In the co-sleeping passage, what did the classic study in Japan show about why people co-sleep?

Document excerpt:
━━━━━━━━━━━━━━━━
The term ‘co-sleeping’ generally refers to infants sleeping with or near their mothers or parents on the same or different surfaces but at least close enough for participants to detect and respond to each other’s cues (Hewlett and Roulette, in Narvaez et al., 2014). Breast-feeding is functionally interdependent with co-sleeping because it makes breast-feeding a lot easier for mothers, including allowing them to get more sleep. Anthropologists have notes that co-sleeping is almost universal cross-culturally and has a deep phylogenetic history that is practiced by all the old-world monkeys and great apes. Co-sleeping facilitates breastfeeding and reduces risk for sudden infant death.
The human infant is born the most immature of all primates and lacks the ability to thermoregulate (keep warm) enough to sleep on their own. Co-sleeping among non-western cultures seems to occur because they value family bonds and interdependent relationships while western culture values the development of independence and self-reliance thus placing children in their own beds to promote these cultural ideals. House ecology plays a role (size of house) but this is viewed as being secondary. A classic study in Japan showed that it was a moral imperative to co-sleep rather than about spatial ecology (number of rooms in the house).
━━━━━━━━━━━━━━━━
Word and element location data
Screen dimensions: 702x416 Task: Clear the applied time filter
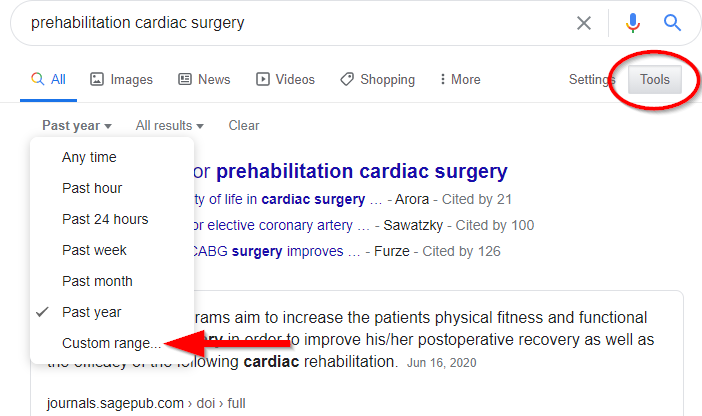coord(244,125)
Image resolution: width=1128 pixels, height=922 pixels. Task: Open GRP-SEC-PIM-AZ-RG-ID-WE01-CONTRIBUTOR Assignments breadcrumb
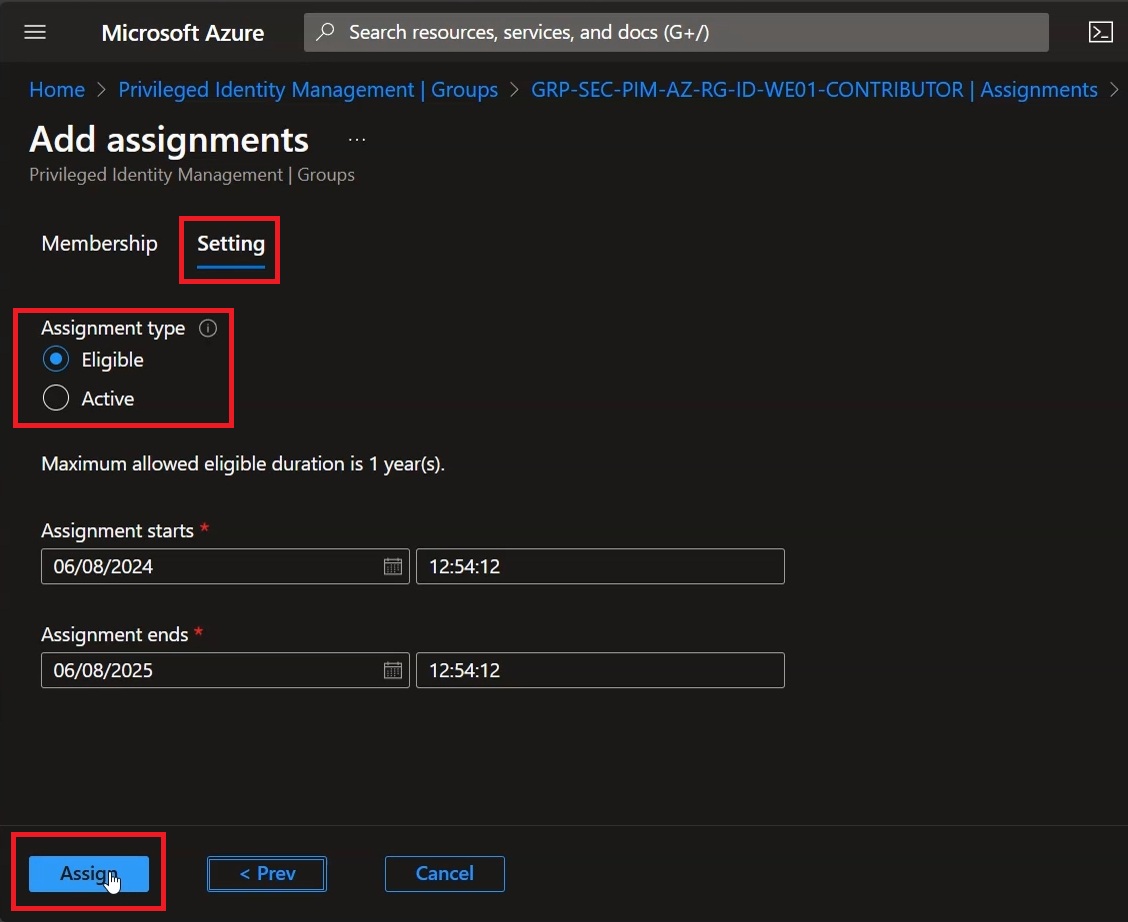point(814,90)
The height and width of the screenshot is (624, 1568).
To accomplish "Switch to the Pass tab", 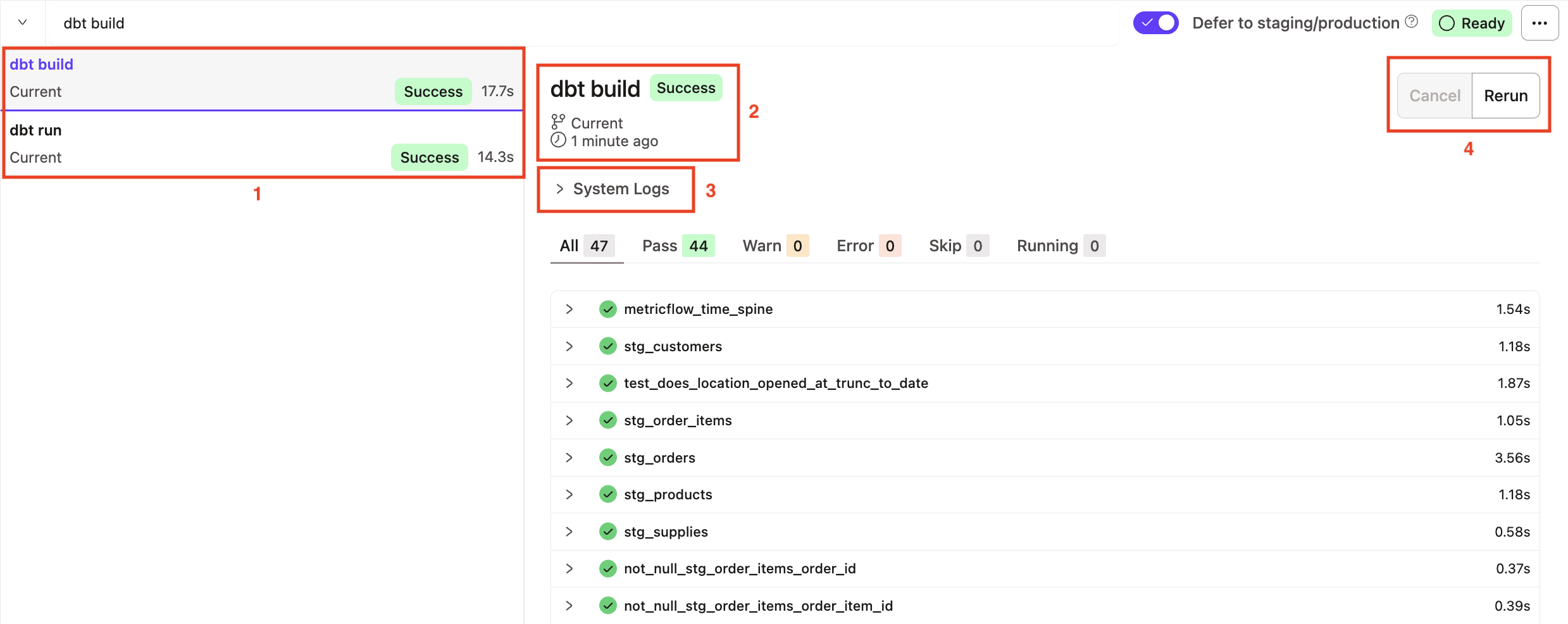I will (677, 246).
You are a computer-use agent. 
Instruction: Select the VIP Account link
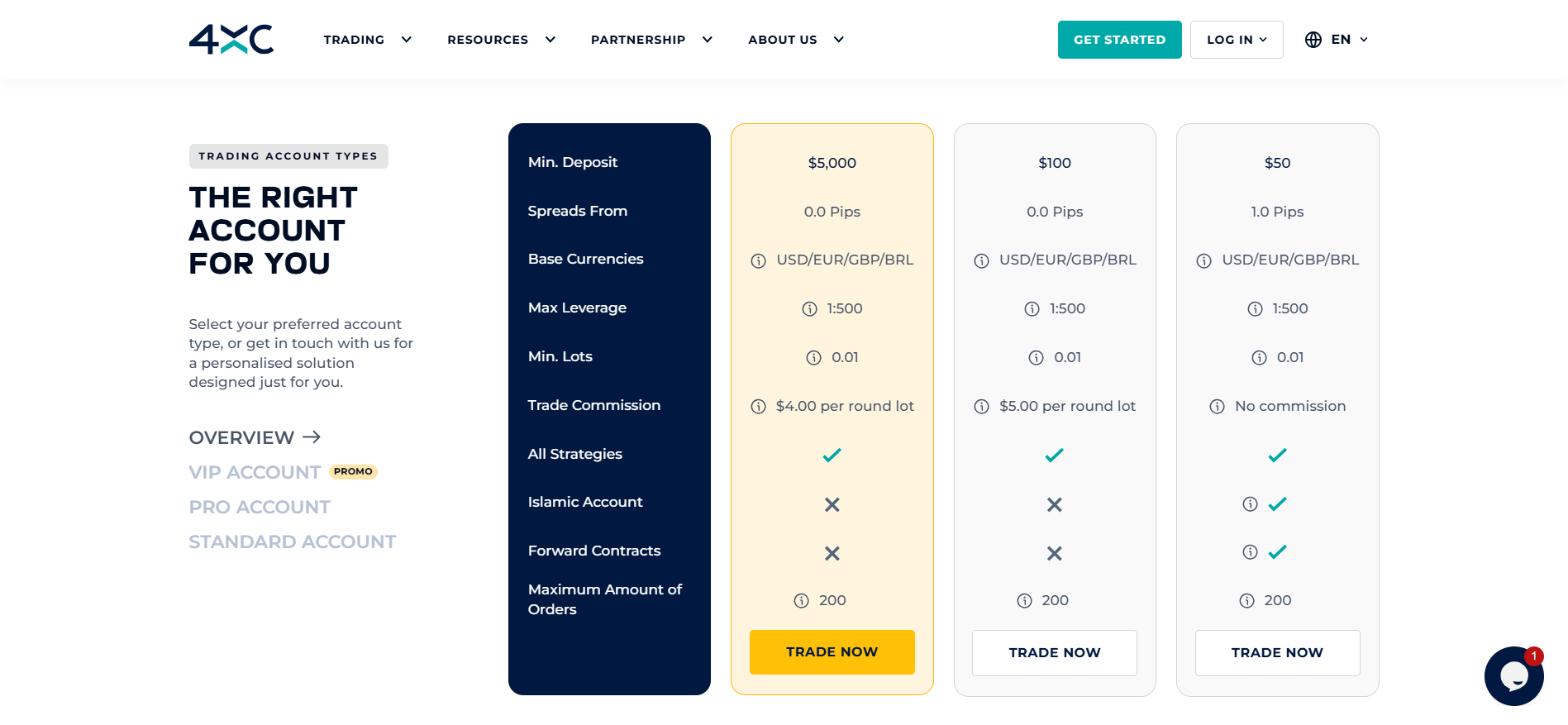pos(255,473)

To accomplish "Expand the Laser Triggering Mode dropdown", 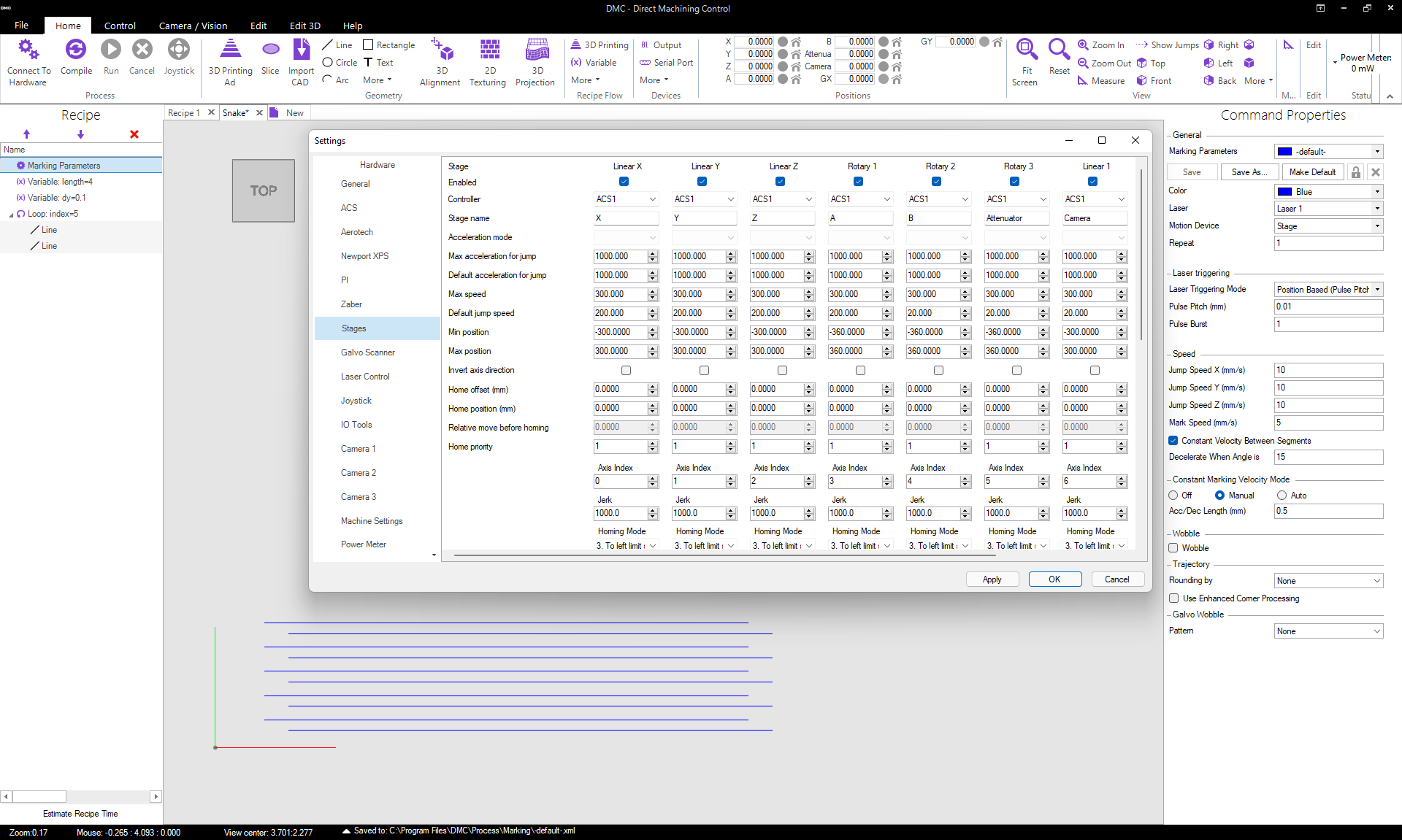I will (1377, 290).
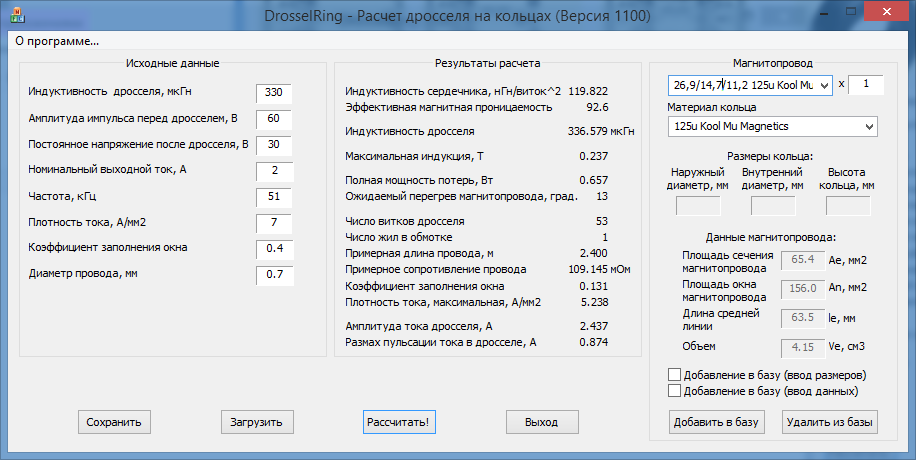This screenshot has width=916, height=460.
Task: Click the inductance 'Индуктивность дросселя' input field
Action: pyautogui.click(x=274, y=93)
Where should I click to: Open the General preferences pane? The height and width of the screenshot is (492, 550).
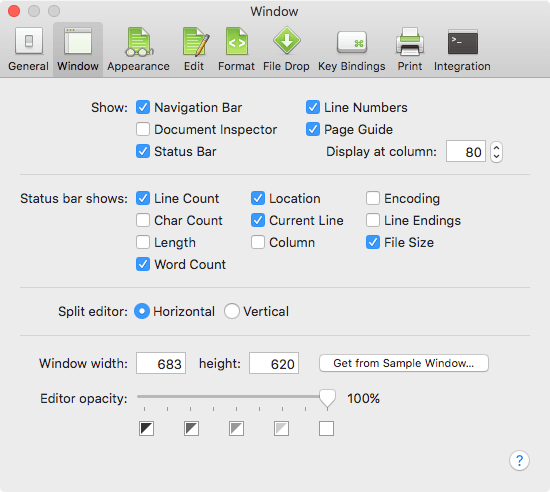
━━━━━━━━━━━━━━━━
Result of this task:
It showed that co-sleeping was a moral imperative rather than a matter of spatial ecology (the number of rooms in the house).